▸ **Data excerpts**:
*****

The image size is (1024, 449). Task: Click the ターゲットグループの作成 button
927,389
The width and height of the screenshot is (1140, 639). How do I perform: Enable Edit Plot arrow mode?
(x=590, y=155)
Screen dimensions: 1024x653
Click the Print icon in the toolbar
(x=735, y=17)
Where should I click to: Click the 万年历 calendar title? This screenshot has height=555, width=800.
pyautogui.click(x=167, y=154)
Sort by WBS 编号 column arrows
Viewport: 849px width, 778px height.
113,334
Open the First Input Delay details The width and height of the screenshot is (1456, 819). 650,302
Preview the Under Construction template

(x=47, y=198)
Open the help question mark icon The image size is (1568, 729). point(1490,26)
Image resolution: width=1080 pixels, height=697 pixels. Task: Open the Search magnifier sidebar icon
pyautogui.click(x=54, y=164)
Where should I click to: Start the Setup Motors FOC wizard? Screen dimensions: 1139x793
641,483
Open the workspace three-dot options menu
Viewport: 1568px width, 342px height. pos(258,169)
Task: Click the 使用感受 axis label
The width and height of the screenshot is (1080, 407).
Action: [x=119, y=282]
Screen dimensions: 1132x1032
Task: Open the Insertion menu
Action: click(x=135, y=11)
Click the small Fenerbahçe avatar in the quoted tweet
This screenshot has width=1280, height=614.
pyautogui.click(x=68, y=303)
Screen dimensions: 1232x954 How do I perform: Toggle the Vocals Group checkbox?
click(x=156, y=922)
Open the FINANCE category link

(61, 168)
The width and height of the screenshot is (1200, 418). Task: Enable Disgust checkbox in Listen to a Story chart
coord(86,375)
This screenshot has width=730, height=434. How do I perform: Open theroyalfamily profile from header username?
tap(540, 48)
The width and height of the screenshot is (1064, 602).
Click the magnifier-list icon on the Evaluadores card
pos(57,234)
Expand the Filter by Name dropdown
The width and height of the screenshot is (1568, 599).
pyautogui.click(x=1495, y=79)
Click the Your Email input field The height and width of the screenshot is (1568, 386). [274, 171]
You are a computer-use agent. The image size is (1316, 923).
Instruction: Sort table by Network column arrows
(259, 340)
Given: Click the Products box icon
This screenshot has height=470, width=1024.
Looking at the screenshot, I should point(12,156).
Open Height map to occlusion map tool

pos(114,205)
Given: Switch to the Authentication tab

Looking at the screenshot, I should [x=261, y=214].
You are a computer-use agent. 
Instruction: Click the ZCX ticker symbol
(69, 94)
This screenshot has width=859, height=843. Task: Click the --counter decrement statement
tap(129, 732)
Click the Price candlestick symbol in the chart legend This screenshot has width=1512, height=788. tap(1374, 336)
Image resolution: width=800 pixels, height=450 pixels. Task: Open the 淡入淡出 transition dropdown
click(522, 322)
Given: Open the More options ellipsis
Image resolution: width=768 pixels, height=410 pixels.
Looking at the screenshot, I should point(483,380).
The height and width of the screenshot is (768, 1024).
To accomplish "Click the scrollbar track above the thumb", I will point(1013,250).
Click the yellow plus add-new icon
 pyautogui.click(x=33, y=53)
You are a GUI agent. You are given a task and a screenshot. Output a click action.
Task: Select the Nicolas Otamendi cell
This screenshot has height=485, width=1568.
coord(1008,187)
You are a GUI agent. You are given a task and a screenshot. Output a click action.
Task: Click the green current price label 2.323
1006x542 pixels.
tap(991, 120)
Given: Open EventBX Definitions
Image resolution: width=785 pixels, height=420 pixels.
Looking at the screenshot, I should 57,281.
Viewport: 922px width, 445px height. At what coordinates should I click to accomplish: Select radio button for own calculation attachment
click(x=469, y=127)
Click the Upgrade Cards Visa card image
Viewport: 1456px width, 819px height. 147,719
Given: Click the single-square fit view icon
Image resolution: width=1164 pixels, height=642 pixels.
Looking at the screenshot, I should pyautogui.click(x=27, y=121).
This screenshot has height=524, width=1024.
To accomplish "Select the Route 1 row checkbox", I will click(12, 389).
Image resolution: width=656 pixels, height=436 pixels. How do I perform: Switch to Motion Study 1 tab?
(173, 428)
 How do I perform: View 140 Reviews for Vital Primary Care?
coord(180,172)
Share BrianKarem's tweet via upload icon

*****

▸ **WHAT IS NEEDED**: Working through the records above, copy each one exactly.

▸ **WRITTEN ANSWER**:
The image size is (1024, 449). Task: Click the ターゲットグループの作成 button
927,389
The width and height of the screenshot is (1140, 639). How do I perform: Enable Edit Plot arrow mode?
(x=590, y=155)
Screen dimensions: 1024x653
Click the Print icon in the toolbar
(x=735, y=17)
Where should I click to: Click the 万年历 calendar title? This screenshot has height=555, width=800.
pyautogui.click(x=167, y=154)
Sort by WBS 编号 column arrows
Viewport: 849px width, 778px height.
113,334
Open the First Input Delay details The width and height of the screenshot is (1456, 819). 650,302
Preview the Under Construction template

(x=47, y=198)
Open the help question mark icon The image size is (1568, 729). point(1490,26)
Image resolution: width=1080 pixels, height=697 pixels. Task: Open the Search magnifier sidebar icon
pyautogui.click(x=54, y=164)
Where should I click to: Start the Setup Motors FOC wizard? Screen dimensions: 1139x793
641,483
Open the workspace three-dot options menu
Viewport: 1568px width, 342px height. pos(258,169)
Task: Click the 使用感受 axis label
The width and height of the screenshot is (1080, 407).
Action: [x=119, y=282]
Screen dimensions: 1132x1032
Task: Open the Insertion menu
Action: click(x=135, y=11)
Click the small Fenerbahçe avatar in the quoted tweet
This screenshot has width=1280, height=614.
pyautogui.click(x=68, y=303)
Screen dimensions: 1232x954 How do I perform: Toggle the Vocals Group checkbox?
click(x=156, y=922)
Open the FINANCE category link

(61, 168)
The width and height of the screenshot is (1200, 418). Task: Enable Disgust checkbox in Listen to a Story chart
coord(86,375)
This screenshot has width=730, height=434. How do I perform: Open theroyalfamily profile from header username?
tap(540, 48)
The width and height of the screenshot is (1064, 602).
Click the magnifier-list icon on the Evaluadores card
pos(57,234)
Expand the Filter by Name dropdown
The width and height of the screenshot is (1568, 599).
pyautogui.click(x=1495, y=79)
Click the Your Email input field The height and width of the screenshot is (1568, 386). [274, 171]
You are a computer-use agent. The image size is (1316, 923).
Instruction: Sort table by Network column arrows
(259, 340)
Given: Click the Products box icon
This screenshot has height=470, width=1024.
Looking at the screenshot, I should point(12,156).
Open Height map to occlusion map tool

pos(114,205)
Given: Switch to the Authentication tab

Looking at the screenshot, I should [x=261, y=214].
You are a computer-use agent. 
Instruction: Click the ZCX ticker symbol
(69, 94)
This screenshot has width=859, height=843. Task: Click the --counter decrement statement
tap(129, 732)
Click the Price candlestick symbol in the chart legend This screenshot has width=1512, height=788. tap(1374, 336)
Image resolution: width=800 pixels, height=450 pixels. Task: Open the 淡入淡出 transition dropdown
click(522, 322)
Given: Open the More options ellipsis
Image resolution: width=768 pixels, height=410 pixels.
Looking at the screenshot, I should point(483,380).
The height and width of the screenshot is (768, 1024).
To accomplish "Click the scrollbar track above the thumb", I will point(1013,250).
Click the yellow plus add-new icon
 pyautogui.click(x=33, y=53)
You are a GUI agent. You are given a task and a screenshot. Output a click action.
Task: Select the Nicolas Otamendi cell
This screenshot has height=485, width=1568.
coord(1008,187)
You are a GUI agent. You are given a task and a screenshot. Output a click action.
Task: Click the green current price label 2.323
1006x542 pixels.
tap(991, 120)
Given: Open EventBX Definitions
Image resolution: width=785 pixels, height=420 pixels.
Looking at the screenshot, I should 57,281.
Viewport: 922px width, 445px height. At what coordinates should I click to accomplish: Select radio button for own calculation attachment
click(x=469, y=127)
Click the Upgrade Cards Visa card image
Viewport: 1456px width, 819px height. 147,719
Given: Click the single-square fit view icon
Image resolution: width=1164 pixels, height=642 pixels.
Looking at the screenshot, I should pyautogui.click(x=27, y=121).
This screenshot has height=524, width=1024.
To accomplish "Select the Route 1 row checkbox", I will click(12, 389).
Image resolution: width=656 pixels, height=436 pixels. How do I perform: Switch to Motion Study 1 tab?
(173, 428)
 How do I perform: View 140 Reviews for Vital Primary Care?
coord(180,172)
Share BrianKarem's tweet via upload icon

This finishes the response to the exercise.